汪力敬沉默了,他的身子在微微戰抖著,他的內心十分掙扎。
"給我一支煙。"
他對老劉說,老劉給老齊使了個眼色,給他點了支煙。
"汪力敬,我叫你一聲汪老大,別耗下去了,遲早你也要開口的,何必拖著這麼多人呢,為了你女兒,就只為了你女兒著想,交代了吧。"
汪力敬沒說話,靜靜的吸完那一支煙,煙頭一明一暗之間,他彷彿經歷了百年,他想既然走到這個地步,榮華富貴也享受過了,以前皆是過眼雲煙,除了自己的女兒,這世上他也了無牽掛,人生走來唯一遺憾的就是給予女兒的愛太少太少,不由想得心中悲涼萬分,彈指煙滅,心中也做了決定。
"老劉,你曾經也在我手下幹過,我也不是不重情義的人,一句明白話,我開口,我女兒沒事,能不能保證吧?"

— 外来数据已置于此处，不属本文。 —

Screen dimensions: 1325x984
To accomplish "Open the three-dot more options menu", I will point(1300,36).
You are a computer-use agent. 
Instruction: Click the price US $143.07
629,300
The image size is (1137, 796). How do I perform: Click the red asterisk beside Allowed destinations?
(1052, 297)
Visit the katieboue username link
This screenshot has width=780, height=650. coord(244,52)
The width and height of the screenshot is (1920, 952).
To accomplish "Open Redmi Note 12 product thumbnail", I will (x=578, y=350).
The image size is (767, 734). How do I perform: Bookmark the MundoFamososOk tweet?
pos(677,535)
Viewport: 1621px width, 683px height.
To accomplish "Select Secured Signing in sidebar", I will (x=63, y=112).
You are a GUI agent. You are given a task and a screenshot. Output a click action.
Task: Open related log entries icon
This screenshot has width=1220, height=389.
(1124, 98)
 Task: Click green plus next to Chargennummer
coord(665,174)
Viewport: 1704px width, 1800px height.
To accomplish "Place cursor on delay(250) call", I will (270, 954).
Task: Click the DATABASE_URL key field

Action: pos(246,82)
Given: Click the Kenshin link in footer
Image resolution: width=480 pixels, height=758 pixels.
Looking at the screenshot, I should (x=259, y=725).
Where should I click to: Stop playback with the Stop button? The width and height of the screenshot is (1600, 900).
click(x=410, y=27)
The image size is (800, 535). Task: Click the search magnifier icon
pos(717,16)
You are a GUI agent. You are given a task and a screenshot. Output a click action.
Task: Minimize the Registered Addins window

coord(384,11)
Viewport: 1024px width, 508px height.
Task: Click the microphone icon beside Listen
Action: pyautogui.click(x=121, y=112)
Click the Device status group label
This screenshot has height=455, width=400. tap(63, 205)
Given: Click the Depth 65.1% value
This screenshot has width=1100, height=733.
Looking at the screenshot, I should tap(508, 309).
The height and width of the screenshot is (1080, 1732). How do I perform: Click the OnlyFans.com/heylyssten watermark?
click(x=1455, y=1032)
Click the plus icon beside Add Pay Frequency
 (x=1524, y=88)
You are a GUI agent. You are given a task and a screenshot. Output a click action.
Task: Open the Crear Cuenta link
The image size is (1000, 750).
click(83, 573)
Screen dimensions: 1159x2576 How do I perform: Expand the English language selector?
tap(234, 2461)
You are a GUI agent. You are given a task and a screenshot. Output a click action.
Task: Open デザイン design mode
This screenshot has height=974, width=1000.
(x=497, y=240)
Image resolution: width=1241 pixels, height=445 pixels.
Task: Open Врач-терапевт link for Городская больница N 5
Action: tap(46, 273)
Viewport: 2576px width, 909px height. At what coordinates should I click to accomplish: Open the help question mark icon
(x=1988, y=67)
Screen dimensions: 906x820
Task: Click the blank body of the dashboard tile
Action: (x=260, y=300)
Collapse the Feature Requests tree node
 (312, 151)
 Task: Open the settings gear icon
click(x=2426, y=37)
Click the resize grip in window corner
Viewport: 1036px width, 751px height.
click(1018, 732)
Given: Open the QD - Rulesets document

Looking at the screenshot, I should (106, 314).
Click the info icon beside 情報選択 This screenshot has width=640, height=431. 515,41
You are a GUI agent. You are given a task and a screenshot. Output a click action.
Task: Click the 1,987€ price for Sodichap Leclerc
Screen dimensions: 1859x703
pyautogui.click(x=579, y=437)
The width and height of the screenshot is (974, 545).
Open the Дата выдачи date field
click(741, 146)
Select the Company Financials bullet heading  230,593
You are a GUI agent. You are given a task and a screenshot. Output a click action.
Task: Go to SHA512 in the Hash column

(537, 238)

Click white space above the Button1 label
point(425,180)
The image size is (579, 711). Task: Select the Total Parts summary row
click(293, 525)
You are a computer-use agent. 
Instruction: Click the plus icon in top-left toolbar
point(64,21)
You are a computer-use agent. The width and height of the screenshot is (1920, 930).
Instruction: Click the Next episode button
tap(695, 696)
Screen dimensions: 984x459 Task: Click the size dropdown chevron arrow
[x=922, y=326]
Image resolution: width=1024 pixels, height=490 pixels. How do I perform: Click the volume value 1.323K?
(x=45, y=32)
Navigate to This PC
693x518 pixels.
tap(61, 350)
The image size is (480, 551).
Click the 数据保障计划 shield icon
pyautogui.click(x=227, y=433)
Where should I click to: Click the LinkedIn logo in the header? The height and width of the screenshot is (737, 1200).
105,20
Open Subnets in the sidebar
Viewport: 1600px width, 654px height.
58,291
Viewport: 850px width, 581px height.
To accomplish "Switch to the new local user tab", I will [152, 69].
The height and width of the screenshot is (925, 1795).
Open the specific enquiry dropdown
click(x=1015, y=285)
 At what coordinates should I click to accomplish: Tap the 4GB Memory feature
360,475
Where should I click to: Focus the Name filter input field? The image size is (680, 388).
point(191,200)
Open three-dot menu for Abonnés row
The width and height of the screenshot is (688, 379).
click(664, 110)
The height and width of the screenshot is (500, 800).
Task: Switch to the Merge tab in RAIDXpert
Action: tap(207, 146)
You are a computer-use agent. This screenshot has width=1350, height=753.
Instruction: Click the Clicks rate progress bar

"我跟你保證,你女兒會立即釋放,明年可以出國讀書。"
"你老劉我知道,有你這麼一句話,好吧,那讓我睡一覺,我都交代。"
"行。"
老劉示意獄警進來將汪力敬送回牢房裡。
"米奇那丫頭要放嗎?"
老齊上前來詢問。
"哎,等汪力敬交代了,口供做完再放吧。"
"嗯,這樣比較穩妥,這個案子咱們跟了這麼久,也總算是這兩天就有個了結了。"
老齊長歎一口氣,給老劉點了煙,自己也點上。
"想得美,這案子,公檢法都有人牽扯進來,咱們要做的工作呀,還多著呢。"
"是啊,不過總算對橋城市民有個交代,至少不要讓他們看到警察就有想豎中指的感覺啊。"
老劉自嘲的笑笑說。
"哈哈,那是,老子可不想看到洪申那種一副要衝上來幹架的模樣了。"
"老齊啊,說到洪申,我心裡多少有點愧疚啊,他承受了太多不該也不能承受的責任了。"
"哎,雖然咱們是警察,也不得不感歎這命啊,上面不是說也給他嘉獎嘛。"
"是啊,是啊,但他是橋城的無名英雄啊,一幫小子總想著伸張正義,整得跟美國大片似的。"
"哎,走吧,還有很多事情要忙,別聊了。"
老劉和老齊收拾了東西往外走去,等著他們的還有一場打仗要打,攻下了汪力敬,還有康狼等著他們,但無論如何,橋城的天真的要變了,因為還有著正義感的警察,也因為一群相信正義的青年,橋城的天,才能出現此刻的那一抹藍色。
46
鋼子的妹妹小九被送到了少年訓練班,那裡的軍事化管理環境能讓小九更早走出頹靡的生活學習狀態,讓她重新找回快樂的自己,政府的行動很有力,鋼子家也得到了補助,如果鋼子出庭作證,還可以得到一些獎勵,這些錢足夠讓他和他媽重新把在觀音路的燒烤店開起來。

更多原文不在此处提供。